* [Data]:
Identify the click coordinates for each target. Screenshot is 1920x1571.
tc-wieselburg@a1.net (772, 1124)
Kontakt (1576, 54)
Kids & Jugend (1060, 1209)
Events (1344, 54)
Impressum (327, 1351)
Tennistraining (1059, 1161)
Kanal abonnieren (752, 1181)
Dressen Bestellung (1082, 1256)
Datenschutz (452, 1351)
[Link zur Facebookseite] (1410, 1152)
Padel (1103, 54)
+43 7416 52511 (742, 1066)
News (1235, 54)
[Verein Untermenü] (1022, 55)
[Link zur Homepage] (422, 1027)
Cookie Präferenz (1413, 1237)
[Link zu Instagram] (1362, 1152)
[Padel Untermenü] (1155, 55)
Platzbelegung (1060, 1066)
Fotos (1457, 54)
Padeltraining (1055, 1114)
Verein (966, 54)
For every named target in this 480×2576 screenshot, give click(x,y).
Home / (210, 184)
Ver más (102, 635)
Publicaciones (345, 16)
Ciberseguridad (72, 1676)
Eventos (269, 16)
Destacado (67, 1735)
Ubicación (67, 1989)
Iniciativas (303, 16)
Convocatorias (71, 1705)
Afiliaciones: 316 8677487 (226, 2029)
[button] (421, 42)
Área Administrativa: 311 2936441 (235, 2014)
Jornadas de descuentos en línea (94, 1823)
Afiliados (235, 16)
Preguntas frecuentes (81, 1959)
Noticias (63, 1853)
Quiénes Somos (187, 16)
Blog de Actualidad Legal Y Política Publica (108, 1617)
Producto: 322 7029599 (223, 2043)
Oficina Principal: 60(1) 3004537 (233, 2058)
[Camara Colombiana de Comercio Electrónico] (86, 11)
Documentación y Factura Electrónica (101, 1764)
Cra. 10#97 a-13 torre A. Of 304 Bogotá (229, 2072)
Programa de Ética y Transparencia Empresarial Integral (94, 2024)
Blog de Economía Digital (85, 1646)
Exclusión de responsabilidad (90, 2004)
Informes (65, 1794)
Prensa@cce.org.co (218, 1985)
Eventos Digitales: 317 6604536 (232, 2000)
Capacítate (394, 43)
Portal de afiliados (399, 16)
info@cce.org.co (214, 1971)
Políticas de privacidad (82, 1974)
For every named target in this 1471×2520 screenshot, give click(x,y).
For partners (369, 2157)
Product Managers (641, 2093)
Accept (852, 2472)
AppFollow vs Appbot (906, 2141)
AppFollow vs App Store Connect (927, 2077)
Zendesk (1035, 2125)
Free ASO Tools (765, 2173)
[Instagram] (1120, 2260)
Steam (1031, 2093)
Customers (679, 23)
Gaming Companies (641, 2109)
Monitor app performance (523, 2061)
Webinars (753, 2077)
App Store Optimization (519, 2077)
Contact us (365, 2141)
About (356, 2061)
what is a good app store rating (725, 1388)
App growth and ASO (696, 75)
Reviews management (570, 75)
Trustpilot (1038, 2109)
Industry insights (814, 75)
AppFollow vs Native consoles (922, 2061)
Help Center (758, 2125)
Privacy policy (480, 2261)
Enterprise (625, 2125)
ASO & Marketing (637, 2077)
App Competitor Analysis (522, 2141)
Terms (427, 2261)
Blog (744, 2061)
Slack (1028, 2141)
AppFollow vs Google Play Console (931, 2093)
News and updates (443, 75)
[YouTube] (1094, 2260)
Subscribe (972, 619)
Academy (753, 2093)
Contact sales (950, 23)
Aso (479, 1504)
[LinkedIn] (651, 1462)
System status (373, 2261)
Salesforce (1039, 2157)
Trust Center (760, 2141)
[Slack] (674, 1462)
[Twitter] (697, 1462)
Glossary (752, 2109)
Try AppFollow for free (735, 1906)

* [Problem]: Your response must repeat the entries above exactly, in full.

* [Output for this task]:
Identify the click coordinates for each target. Screenshot is 1920x1571.
tc-wieselburg@a1.net (772, 1124)
Kontakt (1576, 54)
Kids & Jugend (1060, 1209)
Events (1344, 54)
Impressum (327, 1351)
Tennistraining (1059, 1161)
Kanal abonnieren (752, 1181)
Dressen Bestellung (1082, 1256)
Datenschutz (452, 1351)
[Link zur Facebookseite] (1410, 1152)
Padel (1103, 54)
+43 7416 52511 (742, 1066)
News (1235, 54)
[Verein Untermenü] (1022, 55)
[Link zur Homepage] (422, 1027)
Cookie Präferenz (1413, 1237)
[Link zu Instagram] (1362, 1152)
[Padel Untermenü] (1155, 55)
Platzbelegung (1060, 1066)
Fotos (1457, 54)
Padeltraining (1055, 1114)
Verein (966, 54)
For every named target in this 480×2576 screenshot, give click(x,y).
Home / (210, 184)
Ver más (102, 635)
Publicaciones (345, 16)
Ciberseguridad (72, 1676)
Eventos (269, 16)
Destacado (67, 1735)
Ubicación (67, 1989)
Iniciativas (303, 16)
Convocatorias (71, 1705)
Afiliaciones: 316 8677487 (226, 2029)
[button] (421, 42)
Área Administrativa: 311 2936441 (235, 2014)
Jornadas de descuentos en línea (94, 1823)
Afiliados (235, 16)
Preguntas frecuentes (81, 1959)
Noticias (63, 1853)
Quiénes Somos (187, 16)
Blog de Actualidad Legal Y Política Publica (108, 1617)
Producto: 322 7029599 (223, 2043)
Oficina Principal: 60(1) 3004537 (233, 2058)
[Camara Colombiana de Comercio Electrónico] (86, 11)
Documentación y Factura Electrónica (101, 1764)
Cra. 10#97 a-13 torre A. Of 304 Bogotá (229, 2072)
Programa de Ética y Transparencia Empresarial Integral (94, 2024)
Blog de Economía Digital (85, 1646)
Exclusión de responsabilidad (90, 2004)
Informes (65, 1794)
Prensa@cce.org.co (218, 1985)
Eventos Digitales: 317 6604536 (232, 2000)
Capacítate (394, 43)
Portal de afiliados (399, 16)
info@cce.org.co (214, 1971)
Políticas de privacidad (82, 1974)
For every named target in this 1471×2520 screenshot, give click(x,y).
For partners (369, 2157)
Product Managers (641, 2093)
Accept (852, 2472)
AppFollow vs Appbot (906, 2141)
AppFollow vs App Store Connect (927, 2077)
Zendesk (1035, 2125)
Free ASO Tools (765, 2173)
[Instagram] (1120, 2260)
Steam (1031, 2093)
Customers (679, 23)
Gaming Companies (641, 2109)
Monitor app performance (523, 2061)
Webinars (753, 2077)
App Store Optimization (519, 2077)
Contact us (365, 2141)
About (356, 2061)
what is a good app store rating (725, 1388)
App growth and ASO (696, 75)
Reviews management (570, 75)
Trustpilot (1038, 2109)
Industry insights (814, 75)
AppFollow vs Native consoles (922, 2061)
Help Center (758, 2125)
Privacy policy (480, 2261)
Enterprise (625, 2125)
ASO & Marketing (637, 2077)
App Competitor Analysis (522, 2141)
Terms (427, 2261)
Blog (744, 2061)
Slack (1028, 2141)
AppFollow vs Google Play Console (931, 2093)
News and updates (443, 75)
[YouTube] (1094, 2260)
Subscribe (972, 619)
Academy (753, 2093)
Contact sales (950, 23)
Aso (479, 1504)
[LinkedIn] (651, 1462)
System status (373, 2261)
Salesforce (1039, 2157)
Trust Center (760, 2141)
[Slack] (674, 1462)
[Twitter] (697, 1462)
Glossary (752, 2109)
Try AppFollow for free (735, 1906)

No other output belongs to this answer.